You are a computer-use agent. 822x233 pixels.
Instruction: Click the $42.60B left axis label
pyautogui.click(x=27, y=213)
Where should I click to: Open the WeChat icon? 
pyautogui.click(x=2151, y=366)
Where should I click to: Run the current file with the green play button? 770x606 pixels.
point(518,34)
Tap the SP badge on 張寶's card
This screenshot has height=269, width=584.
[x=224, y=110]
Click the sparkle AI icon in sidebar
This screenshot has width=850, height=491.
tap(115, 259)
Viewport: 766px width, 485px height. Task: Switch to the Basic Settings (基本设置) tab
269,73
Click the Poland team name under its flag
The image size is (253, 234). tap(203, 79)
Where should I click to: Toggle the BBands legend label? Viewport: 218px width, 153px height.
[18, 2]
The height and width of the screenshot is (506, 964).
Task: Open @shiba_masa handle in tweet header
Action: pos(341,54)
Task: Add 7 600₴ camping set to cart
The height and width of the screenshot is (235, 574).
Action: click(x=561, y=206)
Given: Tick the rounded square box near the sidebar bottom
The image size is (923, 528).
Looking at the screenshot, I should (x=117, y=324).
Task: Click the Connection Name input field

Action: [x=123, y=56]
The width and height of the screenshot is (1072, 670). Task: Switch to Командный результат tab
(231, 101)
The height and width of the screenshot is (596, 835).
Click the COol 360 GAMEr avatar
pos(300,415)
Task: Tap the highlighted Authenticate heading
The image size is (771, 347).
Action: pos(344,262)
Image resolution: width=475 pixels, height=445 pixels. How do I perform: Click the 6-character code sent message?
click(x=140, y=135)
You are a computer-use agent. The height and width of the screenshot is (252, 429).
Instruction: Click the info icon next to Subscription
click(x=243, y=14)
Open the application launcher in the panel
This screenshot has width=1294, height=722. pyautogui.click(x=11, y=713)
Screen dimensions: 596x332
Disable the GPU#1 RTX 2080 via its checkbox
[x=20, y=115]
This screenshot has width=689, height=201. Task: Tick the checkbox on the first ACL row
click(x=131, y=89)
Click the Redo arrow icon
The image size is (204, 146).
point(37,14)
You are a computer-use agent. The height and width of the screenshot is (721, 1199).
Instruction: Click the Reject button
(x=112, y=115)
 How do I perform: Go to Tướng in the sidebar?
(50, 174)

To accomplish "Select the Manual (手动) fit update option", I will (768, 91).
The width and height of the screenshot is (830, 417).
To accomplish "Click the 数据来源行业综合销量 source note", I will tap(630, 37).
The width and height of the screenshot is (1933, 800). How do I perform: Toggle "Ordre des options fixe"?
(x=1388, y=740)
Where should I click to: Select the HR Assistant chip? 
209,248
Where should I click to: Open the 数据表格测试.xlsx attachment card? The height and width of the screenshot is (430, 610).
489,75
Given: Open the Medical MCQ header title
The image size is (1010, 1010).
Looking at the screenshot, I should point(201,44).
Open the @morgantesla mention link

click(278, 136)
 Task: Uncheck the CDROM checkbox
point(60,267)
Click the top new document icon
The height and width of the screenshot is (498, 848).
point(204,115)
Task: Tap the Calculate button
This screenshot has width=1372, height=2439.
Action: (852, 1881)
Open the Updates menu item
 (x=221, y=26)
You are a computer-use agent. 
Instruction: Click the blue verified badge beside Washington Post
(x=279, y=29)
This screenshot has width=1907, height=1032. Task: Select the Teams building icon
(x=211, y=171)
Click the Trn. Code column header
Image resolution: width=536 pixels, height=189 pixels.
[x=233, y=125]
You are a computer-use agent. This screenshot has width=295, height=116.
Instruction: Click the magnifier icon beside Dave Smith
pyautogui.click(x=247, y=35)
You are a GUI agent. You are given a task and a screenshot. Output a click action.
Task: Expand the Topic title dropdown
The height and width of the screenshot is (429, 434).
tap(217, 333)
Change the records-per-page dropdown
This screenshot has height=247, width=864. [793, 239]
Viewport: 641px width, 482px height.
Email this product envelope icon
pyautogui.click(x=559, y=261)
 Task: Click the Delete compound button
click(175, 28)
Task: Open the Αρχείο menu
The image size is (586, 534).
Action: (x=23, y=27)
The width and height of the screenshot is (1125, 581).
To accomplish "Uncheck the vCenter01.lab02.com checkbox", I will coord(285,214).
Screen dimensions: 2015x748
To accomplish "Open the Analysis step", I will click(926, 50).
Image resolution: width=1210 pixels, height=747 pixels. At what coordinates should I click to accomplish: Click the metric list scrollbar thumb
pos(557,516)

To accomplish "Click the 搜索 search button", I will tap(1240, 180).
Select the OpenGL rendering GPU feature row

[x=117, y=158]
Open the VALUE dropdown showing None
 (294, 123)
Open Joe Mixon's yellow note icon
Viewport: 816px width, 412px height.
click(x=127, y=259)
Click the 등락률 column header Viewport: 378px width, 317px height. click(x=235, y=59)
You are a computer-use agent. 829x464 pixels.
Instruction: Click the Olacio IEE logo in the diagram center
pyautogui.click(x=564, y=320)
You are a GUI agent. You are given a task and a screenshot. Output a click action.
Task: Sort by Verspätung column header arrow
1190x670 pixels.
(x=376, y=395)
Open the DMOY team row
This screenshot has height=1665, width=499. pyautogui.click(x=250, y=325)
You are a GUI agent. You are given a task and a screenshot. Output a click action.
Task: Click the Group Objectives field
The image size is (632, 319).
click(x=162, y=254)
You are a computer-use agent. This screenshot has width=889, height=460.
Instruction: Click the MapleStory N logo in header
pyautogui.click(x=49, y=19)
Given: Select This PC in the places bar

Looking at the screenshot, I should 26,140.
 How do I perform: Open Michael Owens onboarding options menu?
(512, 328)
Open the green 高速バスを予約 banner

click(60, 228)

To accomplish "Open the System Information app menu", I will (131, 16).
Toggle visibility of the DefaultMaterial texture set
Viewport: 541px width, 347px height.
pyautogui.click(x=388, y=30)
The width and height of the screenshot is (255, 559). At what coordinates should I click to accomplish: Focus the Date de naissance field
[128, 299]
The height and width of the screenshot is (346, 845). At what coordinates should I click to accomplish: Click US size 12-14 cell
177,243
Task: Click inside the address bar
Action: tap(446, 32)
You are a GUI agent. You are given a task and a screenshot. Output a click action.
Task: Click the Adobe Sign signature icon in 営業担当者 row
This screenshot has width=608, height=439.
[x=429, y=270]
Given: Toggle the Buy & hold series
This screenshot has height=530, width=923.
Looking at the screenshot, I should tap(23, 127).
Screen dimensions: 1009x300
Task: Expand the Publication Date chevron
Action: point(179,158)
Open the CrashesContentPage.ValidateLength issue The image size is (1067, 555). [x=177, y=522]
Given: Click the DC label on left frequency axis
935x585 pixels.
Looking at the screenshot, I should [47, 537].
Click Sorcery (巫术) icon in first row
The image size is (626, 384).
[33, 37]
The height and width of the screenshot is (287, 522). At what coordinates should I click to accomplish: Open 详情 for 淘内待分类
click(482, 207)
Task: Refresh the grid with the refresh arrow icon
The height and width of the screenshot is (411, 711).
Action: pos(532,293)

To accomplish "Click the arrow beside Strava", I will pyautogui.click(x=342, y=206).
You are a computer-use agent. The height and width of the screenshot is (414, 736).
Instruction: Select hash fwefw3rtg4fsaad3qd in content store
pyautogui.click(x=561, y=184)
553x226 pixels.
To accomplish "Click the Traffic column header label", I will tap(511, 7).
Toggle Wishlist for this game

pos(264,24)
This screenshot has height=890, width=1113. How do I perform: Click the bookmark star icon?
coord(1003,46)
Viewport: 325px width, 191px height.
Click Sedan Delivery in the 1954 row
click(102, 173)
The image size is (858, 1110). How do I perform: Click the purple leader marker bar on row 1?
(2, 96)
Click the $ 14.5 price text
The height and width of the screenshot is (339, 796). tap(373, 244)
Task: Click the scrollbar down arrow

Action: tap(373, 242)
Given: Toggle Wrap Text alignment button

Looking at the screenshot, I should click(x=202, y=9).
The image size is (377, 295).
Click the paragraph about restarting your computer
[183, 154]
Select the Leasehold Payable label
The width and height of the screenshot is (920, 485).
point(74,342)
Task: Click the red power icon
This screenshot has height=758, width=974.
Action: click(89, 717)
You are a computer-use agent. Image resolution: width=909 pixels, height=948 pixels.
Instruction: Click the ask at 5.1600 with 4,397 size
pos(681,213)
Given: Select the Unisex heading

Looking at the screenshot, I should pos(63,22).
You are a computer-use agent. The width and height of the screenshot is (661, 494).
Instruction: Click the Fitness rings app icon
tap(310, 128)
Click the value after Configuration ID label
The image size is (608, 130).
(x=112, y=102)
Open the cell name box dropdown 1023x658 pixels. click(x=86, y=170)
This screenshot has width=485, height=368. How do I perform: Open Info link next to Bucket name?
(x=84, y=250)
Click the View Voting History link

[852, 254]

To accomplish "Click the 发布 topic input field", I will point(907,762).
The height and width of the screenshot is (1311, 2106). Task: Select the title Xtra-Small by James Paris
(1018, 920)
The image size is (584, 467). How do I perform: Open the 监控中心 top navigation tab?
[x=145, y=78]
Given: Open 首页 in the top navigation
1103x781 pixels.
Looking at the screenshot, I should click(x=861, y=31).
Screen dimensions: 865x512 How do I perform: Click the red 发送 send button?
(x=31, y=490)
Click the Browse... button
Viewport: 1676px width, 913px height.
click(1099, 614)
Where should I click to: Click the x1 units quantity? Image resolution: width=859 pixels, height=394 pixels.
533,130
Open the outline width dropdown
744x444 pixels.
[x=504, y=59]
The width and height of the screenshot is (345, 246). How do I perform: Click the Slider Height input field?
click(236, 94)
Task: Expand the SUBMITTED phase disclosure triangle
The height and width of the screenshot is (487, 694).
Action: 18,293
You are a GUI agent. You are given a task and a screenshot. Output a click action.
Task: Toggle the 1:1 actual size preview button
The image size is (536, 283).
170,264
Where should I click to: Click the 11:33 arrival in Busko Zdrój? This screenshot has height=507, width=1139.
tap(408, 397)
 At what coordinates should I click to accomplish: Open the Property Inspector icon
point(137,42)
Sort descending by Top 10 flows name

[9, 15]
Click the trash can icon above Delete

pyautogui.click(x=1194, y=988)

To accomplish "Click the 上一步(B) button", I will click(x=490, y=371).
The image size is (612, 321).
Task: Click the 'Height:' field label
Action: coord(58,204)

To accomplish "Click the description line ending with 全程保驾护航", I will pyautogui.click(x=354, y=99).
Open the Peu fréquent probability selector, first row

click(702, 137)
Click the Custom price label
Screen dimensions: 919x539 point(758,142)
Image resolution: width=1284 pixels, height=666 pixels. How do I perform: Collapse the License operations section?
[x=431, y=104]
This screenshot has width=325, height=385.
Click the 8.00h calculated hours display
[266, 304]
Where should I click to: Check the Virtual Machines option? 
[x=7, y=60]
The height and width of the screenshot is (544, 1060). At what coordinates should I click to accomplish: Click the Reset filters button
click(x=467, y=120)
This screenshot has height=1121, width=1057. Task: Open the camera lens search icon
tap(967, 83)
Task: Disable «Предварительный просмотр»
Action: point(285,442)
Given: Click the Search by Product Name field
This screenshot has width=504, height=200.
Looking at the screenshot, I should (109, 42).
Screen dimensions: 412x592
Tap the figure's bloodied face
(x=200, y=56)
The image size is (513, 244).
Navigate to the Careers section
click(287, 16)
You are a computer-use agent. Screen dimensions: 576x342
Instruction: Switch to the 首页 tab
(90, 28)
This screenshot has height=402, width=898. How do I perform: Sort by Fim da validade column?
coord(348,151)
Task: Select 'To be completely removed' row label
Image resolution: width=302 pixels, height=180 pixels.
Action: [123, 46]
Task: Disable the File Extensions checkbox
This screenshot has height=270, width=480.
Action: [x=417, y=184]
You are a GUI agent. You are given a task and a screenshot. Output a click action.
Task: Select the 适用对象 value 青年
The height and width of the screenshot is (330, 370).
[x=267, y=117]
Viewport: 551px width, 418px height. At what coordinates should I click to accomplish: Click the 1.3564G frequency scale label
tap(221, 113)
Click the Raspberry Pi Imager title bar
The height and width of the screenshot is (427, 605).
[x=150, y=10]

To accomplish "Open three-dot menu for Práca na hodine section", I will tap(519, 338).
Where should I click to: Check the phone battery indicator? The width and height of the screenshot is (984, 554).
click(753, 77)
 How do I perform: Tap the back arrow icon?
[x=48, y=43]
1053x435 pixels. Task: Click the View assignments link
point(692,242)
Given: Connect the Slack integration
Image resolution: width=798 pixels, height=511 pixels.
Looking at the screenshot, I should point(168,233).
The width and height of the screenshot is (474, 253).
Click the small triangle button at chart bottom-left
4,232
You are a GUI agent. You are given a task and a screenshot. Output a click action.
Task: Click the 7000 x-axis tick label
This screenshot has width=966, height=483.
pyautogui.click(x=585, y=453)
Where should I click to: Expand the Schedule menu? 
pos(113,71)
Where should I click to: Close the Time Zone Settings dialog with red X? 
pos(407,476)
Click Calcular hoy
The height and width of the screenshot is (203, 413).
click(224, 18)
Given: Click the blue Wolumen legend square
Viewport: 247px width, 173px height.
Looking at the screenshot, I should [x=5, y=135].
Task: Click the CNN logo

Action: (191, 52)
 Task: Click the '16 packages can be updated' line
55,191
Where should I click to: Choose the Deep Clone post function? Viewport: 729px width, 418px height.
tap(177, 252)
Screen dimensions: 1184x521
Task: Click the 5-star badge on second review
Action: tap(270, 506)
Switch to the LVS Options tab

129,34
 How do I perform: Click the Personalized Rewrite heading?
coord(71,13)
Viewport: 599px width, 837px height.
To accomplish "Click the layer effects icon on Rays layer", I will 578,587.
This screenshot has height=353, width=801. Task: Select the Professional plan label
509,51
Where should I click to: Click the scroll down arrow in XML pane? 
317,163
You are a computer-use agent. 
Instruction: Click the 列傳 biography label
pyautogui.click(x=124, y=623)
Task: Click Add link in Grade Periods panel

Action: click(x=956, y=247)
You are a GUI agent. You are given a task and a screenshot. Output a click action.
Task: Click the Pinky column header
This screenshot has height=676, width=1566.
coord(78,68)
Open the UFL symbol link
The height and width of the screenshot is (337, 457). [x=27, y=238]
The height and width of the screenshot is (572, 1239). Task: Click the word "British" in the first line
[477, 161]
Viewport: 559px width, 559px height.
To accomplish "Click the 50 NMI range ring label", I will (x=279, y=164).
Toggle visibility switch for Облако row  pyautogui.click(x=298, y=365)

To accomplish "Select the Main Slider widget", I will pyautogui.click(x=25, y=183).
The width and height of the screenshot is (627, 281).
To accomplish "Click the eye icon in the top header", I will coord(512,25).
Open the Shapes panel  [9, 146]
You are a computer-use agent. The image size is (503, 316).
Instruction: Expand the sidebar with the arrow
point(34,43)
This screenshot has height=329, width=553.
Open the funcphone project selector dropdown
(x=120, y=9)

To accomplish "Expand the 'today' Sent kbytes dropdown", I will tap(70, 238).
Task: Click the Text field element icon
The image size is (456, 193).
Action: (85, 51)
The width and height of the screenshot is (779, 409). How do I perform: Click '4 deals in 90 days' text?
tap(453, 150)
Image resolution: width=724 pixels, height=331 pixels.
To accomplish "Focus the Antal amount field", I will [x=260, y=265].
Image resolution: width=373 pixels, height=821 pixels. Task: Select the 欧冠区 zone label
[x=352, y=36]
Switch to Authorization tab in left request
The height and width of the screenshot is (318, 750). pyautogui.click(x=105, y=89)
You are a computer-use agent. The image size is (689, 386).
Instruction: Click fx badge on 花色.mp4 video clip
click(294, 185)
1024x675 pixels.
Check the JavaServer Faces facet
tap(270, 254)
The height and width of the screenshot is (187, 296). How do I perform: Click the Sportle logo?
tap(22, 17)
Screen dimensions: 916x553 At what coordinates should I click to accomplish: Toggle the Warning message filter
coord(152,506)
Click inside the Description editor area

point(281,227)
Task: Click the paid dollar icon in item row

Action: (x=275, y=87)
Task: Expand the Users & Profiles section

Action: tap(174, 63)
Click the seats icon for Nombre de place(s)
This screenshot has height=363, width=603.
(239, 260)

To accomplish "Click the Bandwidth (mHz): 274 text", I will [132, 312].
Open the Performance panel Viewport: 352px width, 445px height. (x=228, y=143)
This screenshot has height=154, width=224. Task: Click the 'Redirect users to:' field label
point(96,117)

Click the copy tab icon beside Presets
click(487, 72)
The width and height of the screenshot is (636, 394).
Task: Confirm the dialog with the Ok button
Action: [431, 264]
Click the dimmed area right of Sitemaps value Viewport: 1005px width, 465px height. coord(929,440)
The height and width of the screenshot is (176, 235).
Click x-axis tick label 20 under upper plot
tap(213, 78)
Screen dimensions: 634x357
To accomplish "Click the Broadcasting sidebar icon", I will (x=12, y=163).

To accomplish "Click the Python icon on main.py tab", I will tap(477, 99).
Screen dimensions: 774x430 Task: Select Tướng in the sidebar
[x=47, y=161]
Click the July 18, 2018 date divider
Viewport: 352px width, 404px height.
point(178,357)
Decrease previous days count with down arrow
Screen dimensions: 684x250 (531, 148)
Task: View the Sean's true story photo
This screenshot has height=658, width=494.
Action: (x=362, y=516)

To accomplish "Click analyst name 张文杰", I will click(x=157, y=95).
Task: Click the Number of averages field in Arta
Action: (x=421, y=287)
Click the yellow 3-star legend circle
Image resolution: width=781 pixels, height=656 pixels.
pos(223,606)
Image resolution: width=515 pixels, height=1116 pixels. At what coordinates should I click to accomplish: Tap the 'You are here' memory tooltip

━━━━━━

Begin with the first line of the listing above and write out each line exactly, ending with the line that contains "Given: Tick the".

You are a computer-use agent. 822x233 pixels.
Instruction: Click the $42.60B left axis label
pyautogui.click(x=27, y=213)
Where should I click to: Open the WeChat icon? 
pyautogui.click(x=2151, y=366)
Where should I click to: Run the current file with the green play button? 770x606 pixels.
point(518,34)
Tap the SP badge on 張寶's card
This screenshot has height=269, width=584.
[x=224, y=110]
Click the sparkle AI icon in sidebar
This screenshot has width=850, height=491.
tap(115, 259)
Viewport: 766px width, 485px height. Task: Switch to the Basic Settings (基本设置) tab
269,73
Click the Poland team name under its flag
The image size is (253, 234). tap(203, 79)
Where should I click to: Toggle the BBands legend label? Viewport: 218px width, 153px height.
[18, 2]
The height and width of the screenshot is (506, 964).
Task: Open @shiba_masa handle in tweet header
Action: pos(341,54)
Task: Add 7 600₴ camping set to cart
The height and width of the screenshot is (235, 574).
Action: click(x=561, y=206)
Given: Tick the rounded square box near the sidebar bottom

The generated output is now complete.